WHAT NEEDS TO BE DONE: Retype every line of the records exactly.

EXTRACTED INFORMATION:
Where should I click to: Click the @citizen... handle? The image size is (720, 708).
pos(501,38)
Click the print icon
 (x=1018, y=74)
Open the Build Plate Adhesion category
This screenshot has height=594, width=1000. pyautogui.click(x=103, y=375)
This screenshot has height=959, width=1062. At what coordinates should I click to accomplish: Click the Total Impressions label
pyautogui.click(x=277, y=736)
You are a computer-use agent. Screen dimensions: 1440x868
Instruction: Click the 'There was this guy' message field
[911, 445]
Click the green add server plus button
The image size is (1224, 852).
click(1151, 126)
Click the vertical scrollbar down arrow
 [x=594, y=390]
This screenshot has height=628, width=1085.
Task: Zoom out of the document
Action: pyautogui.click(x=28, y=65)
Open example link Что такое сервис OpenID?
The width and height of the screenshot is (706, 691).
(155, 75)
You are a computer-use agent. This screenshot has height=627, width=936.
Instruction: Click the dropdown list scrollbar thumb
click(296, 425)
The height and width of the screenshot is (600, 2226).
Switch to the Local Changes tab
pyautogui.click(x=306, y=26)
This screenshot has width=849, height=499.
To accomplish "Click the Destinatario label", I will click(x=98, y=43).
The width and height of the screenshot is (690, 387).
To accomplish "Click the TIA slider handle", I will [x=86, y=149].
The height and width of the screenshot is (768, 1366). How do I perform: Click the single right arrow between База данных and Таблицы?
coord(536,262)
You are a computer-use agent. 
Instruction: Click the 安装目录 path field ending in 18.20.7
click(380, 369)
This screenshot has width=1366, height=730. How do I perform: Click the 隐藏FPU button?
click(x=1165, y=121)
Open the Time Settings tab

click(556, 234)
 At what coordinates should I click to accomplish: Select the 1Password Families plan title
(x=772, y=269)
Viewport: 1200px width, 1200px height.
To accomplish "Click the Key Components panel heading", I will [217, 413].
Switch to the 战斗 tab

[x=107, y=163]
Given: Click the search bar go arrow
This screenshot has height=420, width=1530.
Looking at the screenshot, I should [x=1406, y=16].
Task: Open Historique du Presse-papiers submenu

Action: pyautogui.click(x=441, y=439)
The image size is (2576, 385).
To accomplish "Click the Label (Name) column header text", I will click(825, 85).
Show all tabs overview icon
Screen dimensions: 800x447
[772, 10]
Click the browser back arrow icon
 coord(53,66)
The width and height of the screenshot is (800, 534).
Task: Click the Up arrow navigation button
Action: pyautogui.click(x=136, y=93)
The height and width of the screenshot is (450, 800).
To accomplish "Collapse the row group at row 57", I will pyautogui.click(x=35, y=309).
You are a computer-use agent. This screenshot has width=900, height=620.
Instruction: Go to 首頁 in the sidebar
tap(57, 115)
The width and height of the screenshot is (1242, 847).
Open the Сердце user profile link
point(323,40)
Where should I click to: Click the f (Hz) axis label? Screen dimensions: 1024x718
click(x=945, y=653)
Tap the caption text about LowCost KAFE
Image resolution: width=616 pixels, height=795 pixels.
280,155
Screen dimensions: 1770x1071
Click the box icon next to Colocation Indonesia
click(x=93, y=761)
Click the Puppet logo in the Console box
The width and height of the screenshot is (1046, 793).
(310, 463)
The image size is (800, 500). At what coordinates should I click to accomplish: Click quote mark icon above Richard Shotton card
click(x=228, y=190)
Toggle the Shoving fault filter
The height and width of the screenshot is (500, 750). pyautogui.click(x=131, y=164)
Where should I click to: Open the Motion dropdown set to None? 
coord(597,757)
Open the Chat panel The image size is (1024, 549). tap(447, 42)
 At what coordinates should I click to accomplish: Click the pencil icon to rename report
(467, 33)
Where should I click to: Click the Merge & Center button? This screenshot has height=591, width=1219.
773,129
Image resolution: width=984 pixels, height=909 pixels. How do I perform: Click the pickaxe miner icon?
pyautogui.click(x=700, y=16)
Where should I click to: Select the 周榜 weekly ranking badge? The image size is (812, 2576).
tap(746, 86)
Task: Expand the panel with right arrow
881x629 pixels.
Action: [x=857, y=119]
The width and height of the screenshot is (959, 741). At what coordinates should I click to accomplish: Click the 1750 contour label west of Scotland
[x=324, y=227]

REPLY TO THE TASK:
Where should I click to: Click the @citizen... handle? The image size is (720, 708).
pos(501,38)
Click the print icon
 (x=1018, y=74)
Open the Build Plate Adhesion category
This screenshot has height=594, width=1000. pyautogui.click(x=103, y=375)
This screenshot has height=959, width=1062. At what coordinates should I click to accomplish: Click the Total Impressions label
pyautogui.click(x=277, y=736)
You are a computer-use agent. Screen dimensions: 1440x868
Instruction: Click the 'There was this guy' message field
[911, 445]
Click the green add server plus button
The image size is (1224, 852).
click(1151, 126)
Click the vertical scrollbar down arrow
 [x=594, y=390]
This screenshot has height=628, width=1085.
Task: Zoom out of the document
Action: pyautogui.click(x=28, y=65)
Open example link Что такое сервис OpenID?
The width and height of the screenshot is (706, 691).
(155, 75)
You are a computer-use agent. This screenshot has height=627, width=936.
Instruction: Click the dropdown list scrollbar thumb
click(296, 425)
The height and width of the screenshot is (600, 2226).
Switch to the Local Changes tab
pyautogui.click(x=306, y=26)
This screenshot has width=849, height=499.
To accomplish "Click the Destinatario label", I will click(x=98, y=43).
The width and height of the screenshot is (690, 387).
To accomplish "Click the TIA slider handle", I will [x=86, y=149].
The height and width of the screenshot is (768, 1366). How do I perform: Click the single right arrow between База данных and Таблицы?
coord(536,262)
You are a computer-use agent. 
Instruction: Click the 安装目录 path field ending in 18.20.7
click(380, 369)
This screenshot has width=1366, height=730. How do I perform: Click the 隐藏FPU button?
click(x=1165, y=121)
Open the Time Settings tab

click(556, 234)
 At what coordinates should I click to accomplish: Select the 1Password Families plan title
(x=772, y=269)
Viewport: 1200px width, 1200px height.
To accomplish "Click the Key Components panel heading", I will [217, 413].
Switch to the 战斗 tab

[x=107, y=163]
Given: Click the search bar go arrow
This screenshot has height=420, width=1530.
Looking at the screenshot, I should [x=1406, y=16].
Task: Open Historique du Presse-papiers submenu

Action: pyautogui.click(x=441, y=439)
The image size is (2576, 385).
To accomplish "Click the Label (Name) column header text", I will click(825, 85).
Show all tabs overview icon
Screen dimensions: 800x447
[772, 10]
Click the browser back arrow icon
 coord(53,66)
The width and height of the screenshot is (800, 534).
Task: Click the Up arrow navigation button
Action: pyautogui.click(x=136, y=93)
The height and width of the screenshot is (450, 800).
To accomplish "Collapse the row group at row 57", I will pyautogui.click(x=35, y=309).
You are a computer-use agent. This screenshot has width=900, height=620.
Instruction: Go to 首頁 in the sidebar
tap(57, 115)
The width and height of the screenshot is (1242, 847).
Open the Сердце user profile link
point(323,40)
Where should I click to: Click the f (Hz) axis label? Screen dimensions: 1024x718
click(x=945, y=653)
Tap the caption text about LowCost KAFE
Image resolution: width=616 pixels, height=795 pixels.
280,155
Screen dimensions: 1770x1071
Click the box icon next to Colocation Indonesia
click(x=93, y=761)
Click the Puppet logo in the Console box
The width and height of the screenshot is (1046, 793).
(310, 463)
The image size is (800, 500). At what coordinates should I click to accomplish: Click quote mark icon above Richard Shotton card
click(x=228, y=190)
Toggle the Shoving fault filter
The height and width of the screenshot is (500, 750). pyautogui.click(x=131, y=164)
Where should I click to: Open the Motion dropdown set to None? 
coord(597,757)
Open the Chat panel The image size is (1024, 549). tap(447, 42)
 At what coordinates should I click to accomplish: Click the pencil icon to rename report
(467, 33)
Where should I click to: Click the Merge & Center button? This screenshot has height=591, width=1219.
773,129
Image resolution: width=984 pixels, height=909 pixels. How do I perform: Click the pickaxe miner icon?
pyautogui.click(x=700, y=16)
Where should I click to: Select the 周榜 weekly ranking badge? The image size is (812, 2576).
tap(746, 86)
Task: Expand the panel with right arrow
881x629 pixels.
Action: [x=857, y=119]
The width and height of the screenshot is (959, 741). At what coordinates should I click to accomplish: Click the 1750 contour label west of Scotland
[x=324, y=227]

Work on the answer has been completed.